顧及他們的難處,譚盛禮願給銀兩……村長過意不去,想了兩晚上才答應下來,見田野裏的莊稼整齊工整,沒有出現莊稼被毀的現象,他們松了口氣,和譚盛禮說,“都是村裏待客的吃食,還忘譚老爺莫嫌棄。”

“破費了。”

譚盛禮還禮,看向孟先生,後者會意,“我請葉老先生他們過來。”

國子監的學生們幾乎都來了,倒不是多喜歡田野勞作,而是被譚盛禮那句‘文人墨客眼裏的歸隱’生活忽悠了,以為出城去山林田野賞景吟詩,誰知是來做苦力的,因此很多學生發牢騷,尤其是伯爵侯府的少爺們,仗著家族爵位,並沒將譚盛禮放在眼裏,來了不到半個時辰就嚷嚷著身體不適去樹蔭下躲清閑去了。

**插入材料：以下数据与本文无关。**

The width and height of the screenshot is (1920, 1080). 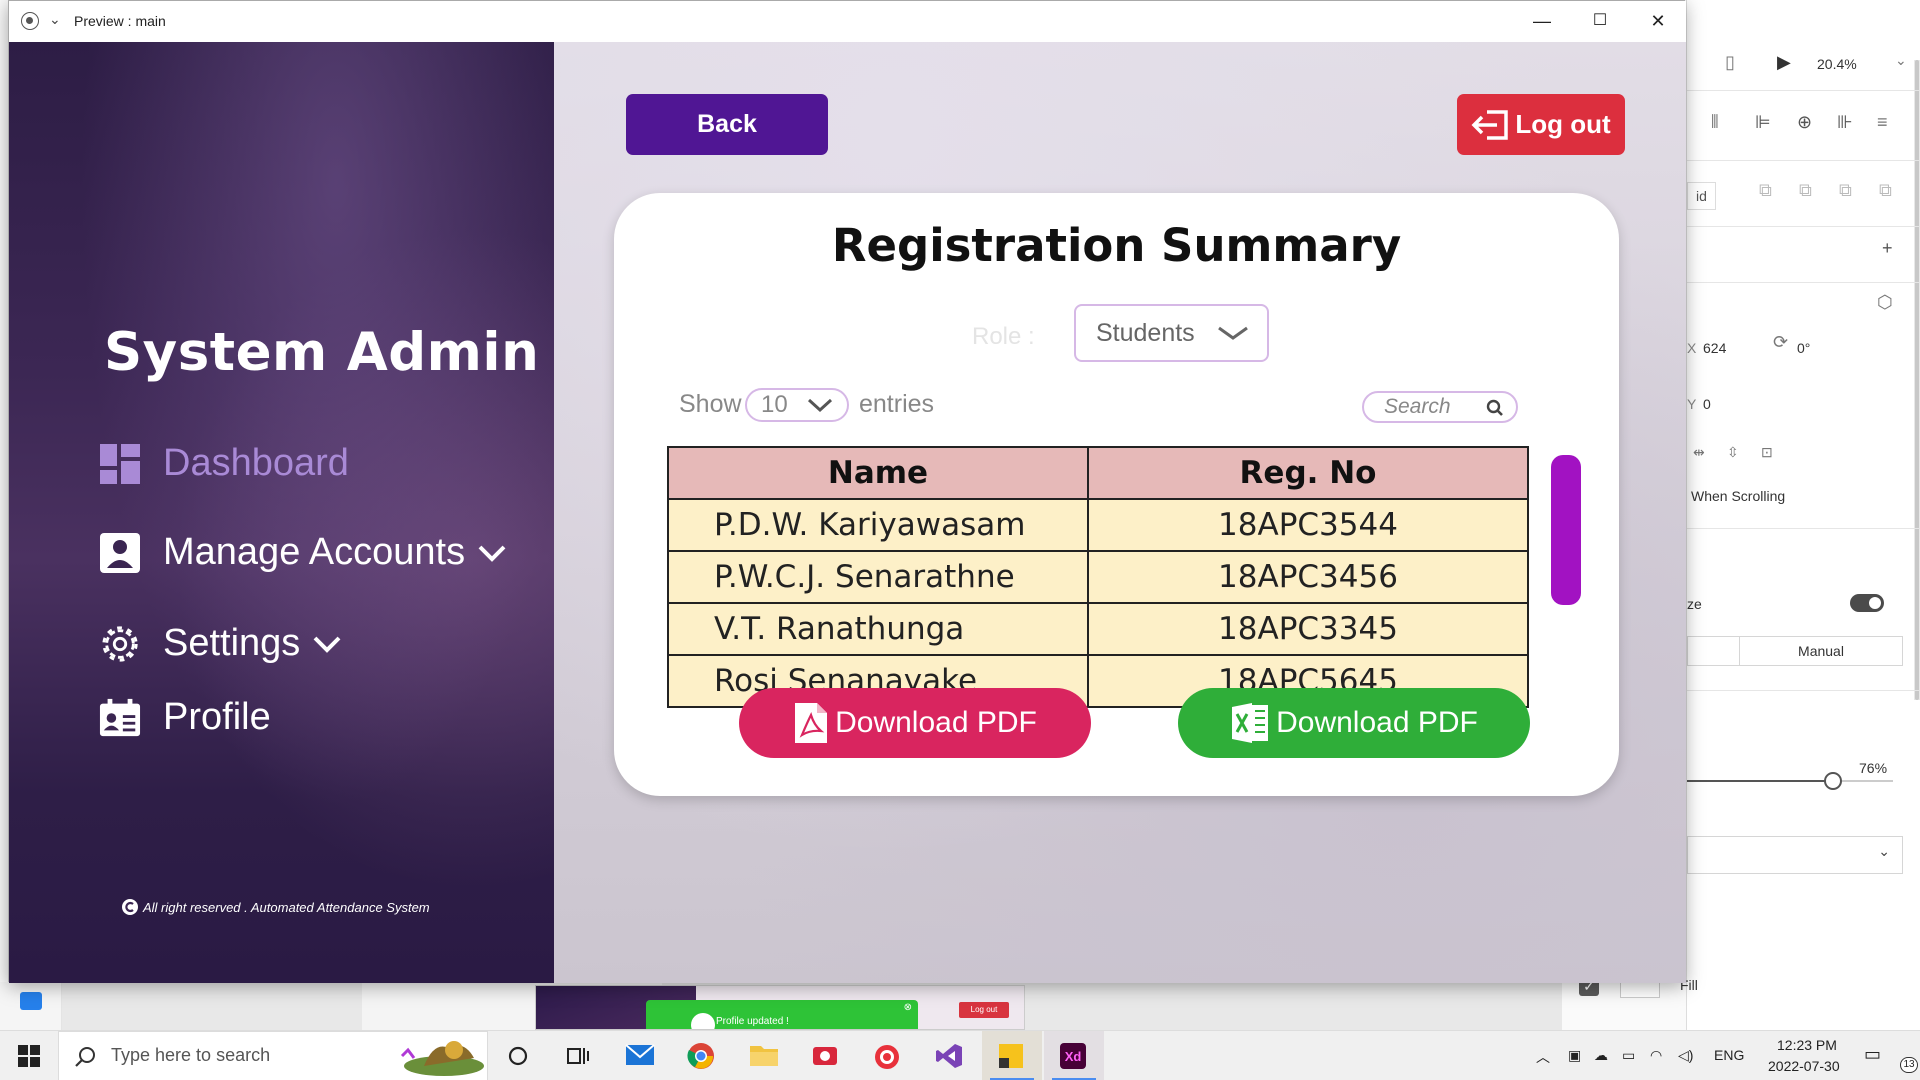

天氣炎熱,蟬鳴聒噪,耳根不得清靜,加上身邊沒人伺候,只能自己搖著折扇扇風,不過有那少數懶惰的,被蚊蟲叮咬得臉頰隆起紅色的小疙瘩,好不滑稽,以為熬到午時就能回家,誰知農家漢子送了吃食來,且都是些登不上台面的吃食,他們哪兒受得了,當即跳腳罵罵咧咧起來。

少年脾氣大,有教書先生出聲呵斥,他們卻是不理會,嚷著要回城去衙門告譚盛禮,誰知道譚盛禮有沒有收莊稼漢子的錢使喚他們辦事?心底冒出這個念頭就按不下去了,嘴裏罵個不停。

“尊師重道的道理忘了是不是?”葉老杵著拐杖,渾濁的眼冷若冰霜,“平日養尊處優愛使小性子,到外邊也管不住脾氣是不是?”

葉老先生作為算學先生,在國子監還是很有身份地位的,加上他年紀大,沒有人敢和他對著幹,皇帝以仁孝治國,他們若敢對先生不敬,傳到言官耳朵裏,免不得會彈劾他們父親教子不嚴,因此見葉老先生發火,再不高興的人都不敢再抱怨半句。

氣氛凝滯,有其他先生出來打圓場,“天氣熱,學生們年輕氣盛難免浮躁,葉老你大人不計小人過,莫和他們計較。”邊說話邊給學生們擠眼色。

他們倒是有眼色,齊齊拱手向葉老先生賠罪,就是心裏不明白葉老先生怎麽會維護譚盛禮,兩人不是不合嗎?

“朝廷建國子監是望培養你們為人才,而非目無尊長仗勢欺人的粗鄙之人!”丟下這話,葉老先生拂袖而去,留下群臉色不太好的學生。